Task to complete ▸ The listing that follows should be copied in full and exactly, with no pictures.

Task input ▸
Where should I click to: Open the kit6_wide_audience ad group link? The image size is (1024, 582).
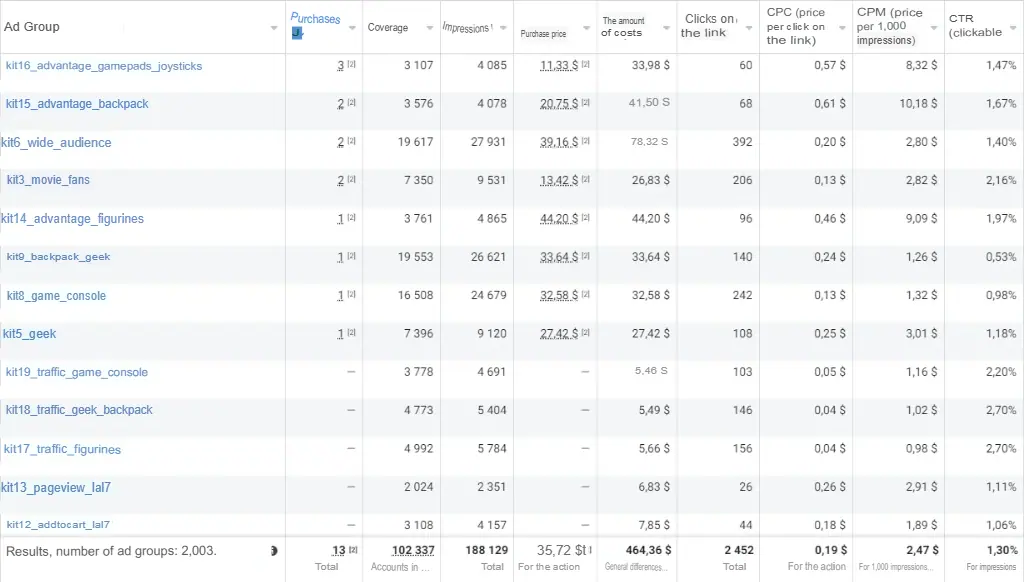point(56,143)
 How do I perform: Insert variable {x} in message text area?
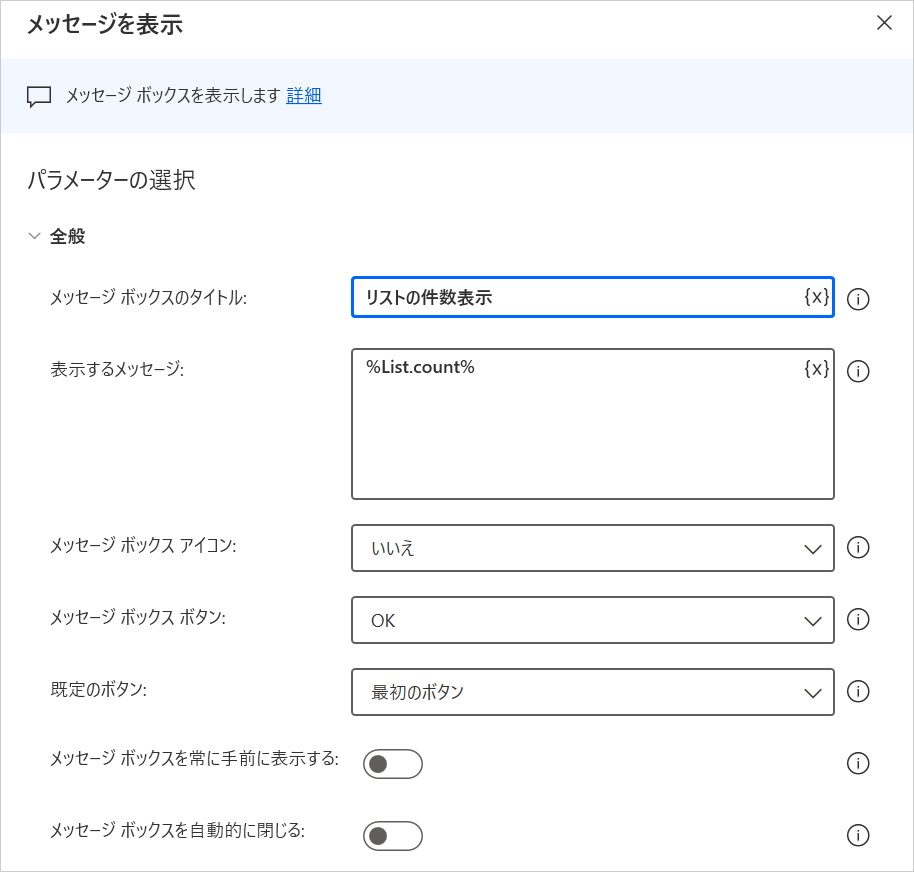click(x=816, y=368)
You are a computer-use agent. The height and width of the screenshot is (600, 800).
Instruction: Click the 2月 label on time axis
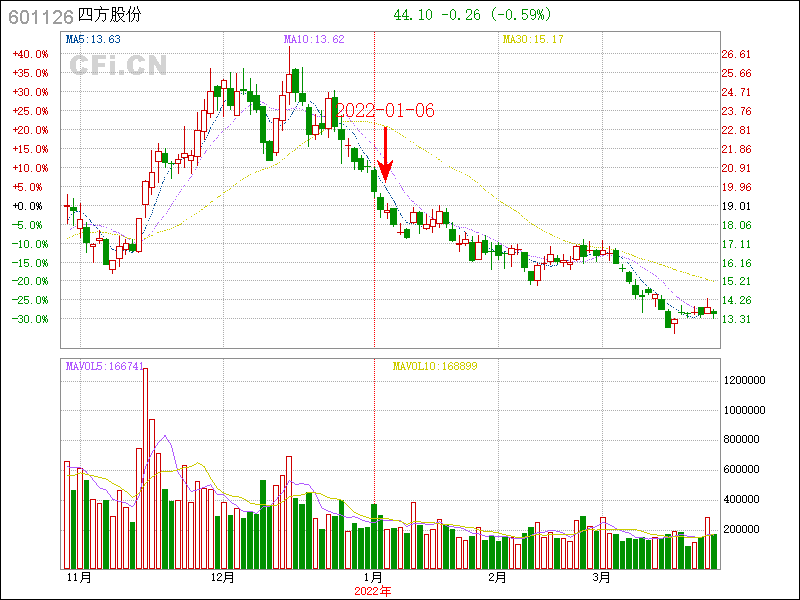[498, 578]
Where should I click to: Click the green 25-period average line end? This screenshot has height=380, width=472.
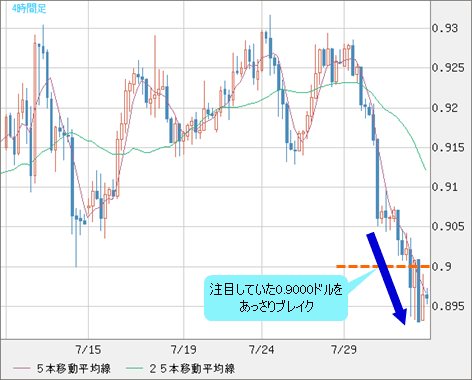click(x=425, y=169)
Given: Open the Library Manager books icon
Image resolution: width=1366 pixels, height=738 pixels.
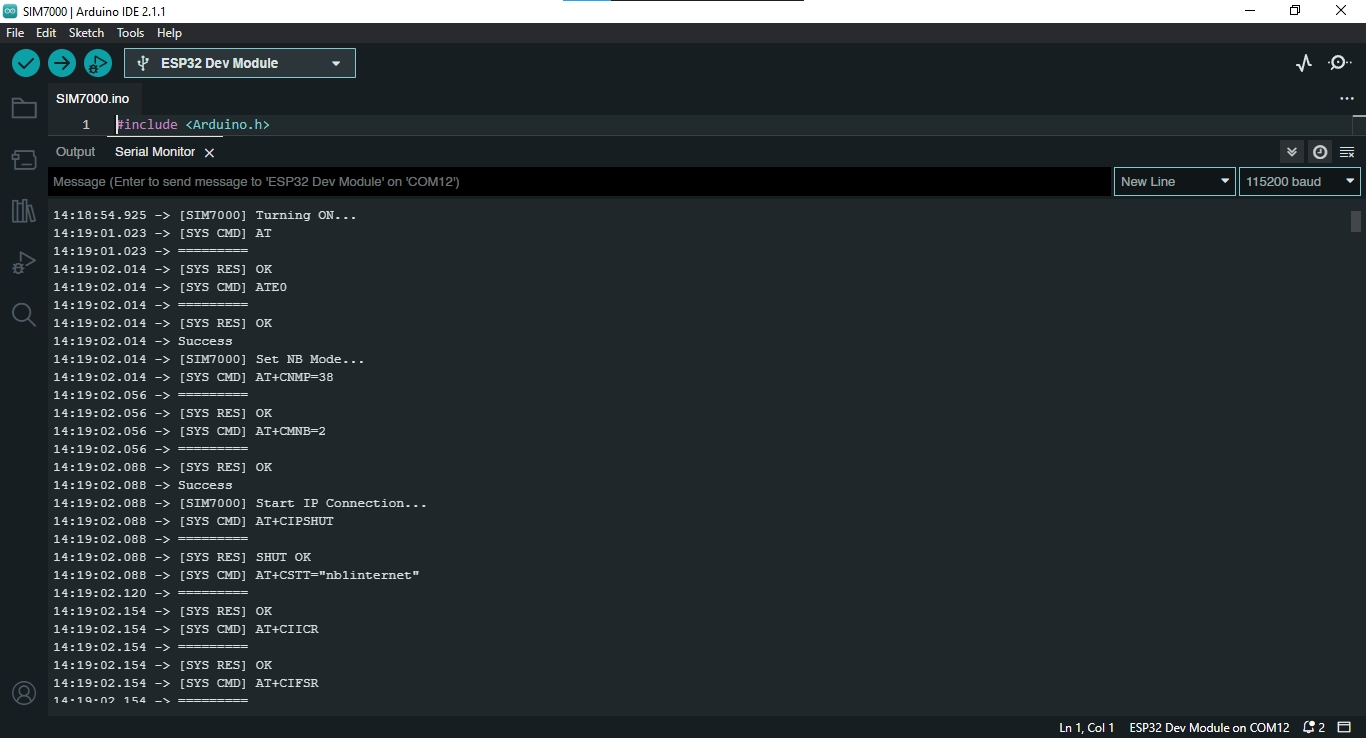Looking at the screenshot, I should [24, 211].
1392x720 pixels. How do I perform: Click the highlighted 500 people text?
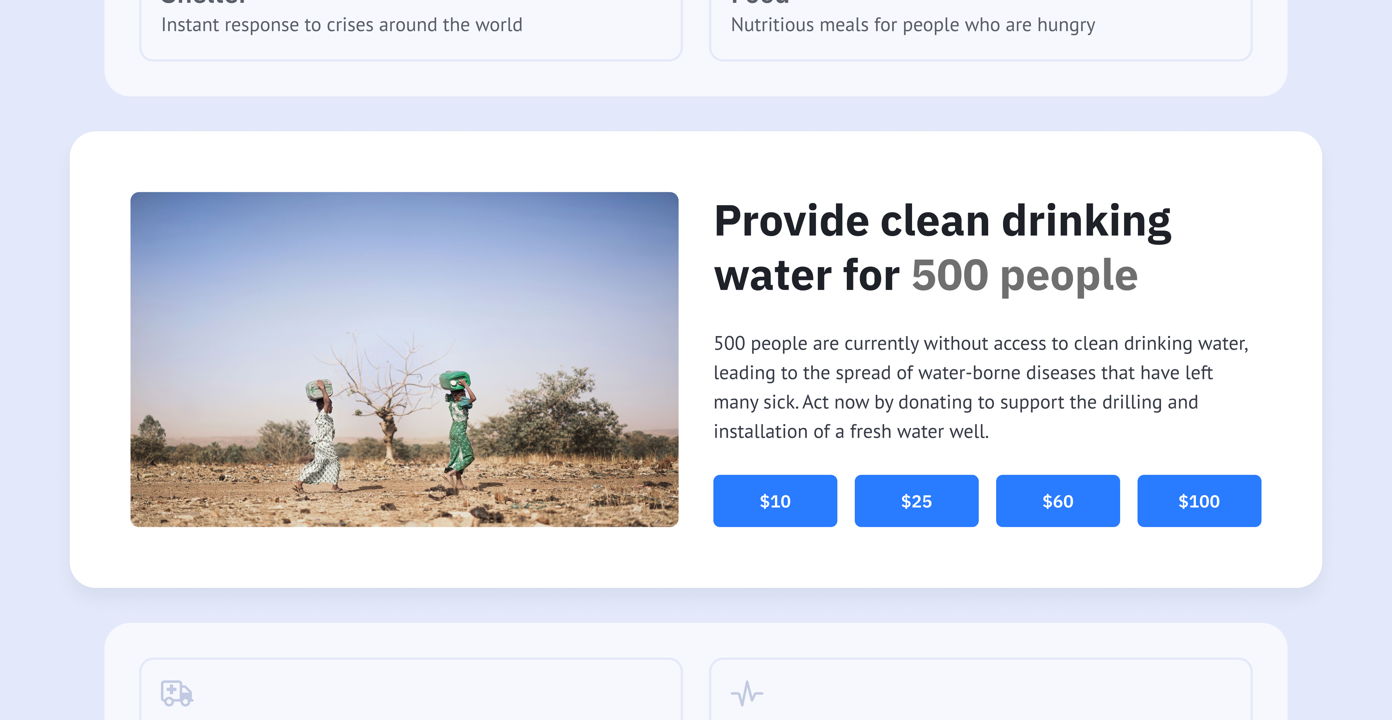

Exercise response ▸
Where should I click to: Open the kit6_wide_audience ad group link? The image size is (1024, 582).
point(56,143)
 How do I perform: Insert variable {x} in message text area?
click(x=816, y=368)
You are a computer-use agent. The height and width of the screenshot is (600, 800).
Instruction: Click the 2月 label on time axis
[498, 578]
Where should I click to: Click the green 25-period average line end? This screenshot has height=380, width=472.
click(x=425, y=169)
Given: Open the Library Manager books icon
Image resolution: width=1366 pixels, height=738 pixels.
Looking at the screenshot, I should [24, 211].
1392x720 pixels. How do I perform: Click the highlighted 500 people text?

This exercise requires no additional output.